Wildland firefighters are gearing up for the upcoming 2014 fire season. According to the Bureau of Land Management’s Alaska Fire Service, fire season could come fast to parts of the Tanana Valley and Southcentral Alaska.
The BLM Alaska Fire Service will work with U.S. Army Garrison Alaska through early June to conduct routine prescribed burns over nearly 60-thousand acres.
Mel Slater is the Public Affairs officer for the Fire Service. He says the plan is to reduce fire danger as summer weather heats up.
“Well, these are areas over the years that have had debris, fallen trees and over the years, those things have built up,” Slater said.
The BLM and the Army have worked together in years past to conduct prescribed burns to prevent fires that could be associated with military training. Slater says the two agencies are reevaluating their practices prior to the upcoming fire season and in response to the nearly 90,000-acre Stuart Creek 2 Fire that was ignited during an Army training mission northeast of Fairbanks last summer.

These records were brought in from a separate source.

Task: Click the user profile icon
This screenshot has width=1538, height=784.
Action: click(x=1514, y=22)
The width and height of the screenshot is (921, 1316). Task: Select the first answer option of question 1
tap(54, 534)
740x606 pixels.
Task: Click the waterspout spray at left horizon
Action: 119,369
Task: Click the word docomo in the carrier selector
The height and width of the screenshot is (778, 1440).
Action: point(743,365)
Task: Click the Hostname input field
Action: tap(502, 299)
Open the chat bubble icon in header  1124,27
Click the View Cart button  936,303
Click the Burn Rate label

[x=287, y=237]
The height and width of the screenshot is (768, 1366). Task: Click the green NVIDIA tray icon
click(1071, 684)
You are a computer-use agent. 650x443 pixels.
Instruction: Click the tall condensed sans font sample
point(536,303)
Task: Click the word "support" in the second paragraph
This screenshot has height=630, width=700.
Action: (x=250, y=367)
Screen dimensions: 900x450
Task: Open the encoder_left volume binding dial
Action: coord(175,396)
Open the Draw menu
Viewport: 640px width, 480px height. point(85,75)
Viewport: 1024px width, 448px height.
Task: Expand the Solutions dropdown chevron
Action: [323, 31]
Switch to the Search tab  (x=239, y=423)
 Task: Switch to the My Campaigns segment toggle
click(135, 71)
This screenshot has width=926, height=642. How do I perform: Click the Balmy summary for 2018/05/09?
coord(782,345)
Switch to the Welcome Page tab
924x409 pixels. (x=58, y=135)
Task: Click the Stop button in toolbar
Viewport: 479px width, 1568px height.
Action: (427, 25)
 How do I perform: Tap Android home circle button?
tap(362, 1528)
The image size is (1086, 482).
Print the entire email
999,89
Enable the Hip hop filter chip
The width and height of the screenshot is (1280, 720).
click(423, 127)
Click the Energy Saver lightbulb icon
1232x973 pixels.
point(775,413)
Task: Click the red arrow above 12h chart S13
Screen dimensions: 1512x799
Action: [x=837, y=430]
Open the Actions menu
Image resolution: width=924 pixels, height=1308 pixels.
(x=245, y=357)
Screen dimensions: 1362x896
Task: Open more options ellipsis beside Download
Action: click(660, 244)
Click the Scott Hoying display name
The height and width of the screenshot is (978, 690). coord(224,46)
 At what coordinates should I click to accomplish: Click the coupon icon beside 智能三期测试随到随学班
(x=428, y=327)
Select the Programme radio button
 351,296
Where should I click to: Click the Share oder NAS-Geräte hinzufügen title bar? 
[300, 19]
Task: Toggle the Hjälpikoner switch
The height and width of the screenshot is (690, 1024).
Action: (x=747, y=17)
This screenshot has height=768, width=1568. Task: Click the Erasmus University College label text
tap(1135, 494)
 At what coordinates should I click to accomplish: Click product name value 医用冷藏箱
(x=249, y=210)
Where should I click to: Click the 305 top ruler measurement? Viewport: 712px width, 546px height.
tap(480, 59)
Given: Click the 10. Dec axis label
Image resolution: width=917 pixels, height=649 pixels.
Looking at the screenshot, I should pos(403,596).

“There are agreements in place between the army and BLM Alaska Fire Service that says who provides what kind of services and those negotiations are just taking a look at those agreements and making modifications when they’re necessary,” Slater said.
Forecasters expect the fire season to come on strong in parts of Alaska’s South-Central and Western regions due to low snow pack and above normal early spring temperatures. Parts of the Tanana Valley prone to warm winds, also known as Chinooks, may also see heightened fire danger in May, but Slater says fire prediction is complicated.
“Trying to predetermine what kind of fire season we’re going to have is a pretty difficult guess at best. Right now it’ kind of hard to say, I mean we still have snow on the ground, so we’re still trying to figure out how we’re going to do our prescribed fires right now,” Slater said.
Prescribed burns are planned for the Donnelly Training area, Yukon Training Area, Fort Wainwright and Joint Base Elmendorf Richardson, but recent snowfall has pushed back the burning.
Slater says it was supposed to start this week, but the Fire Service and the Army are reworking that schedule.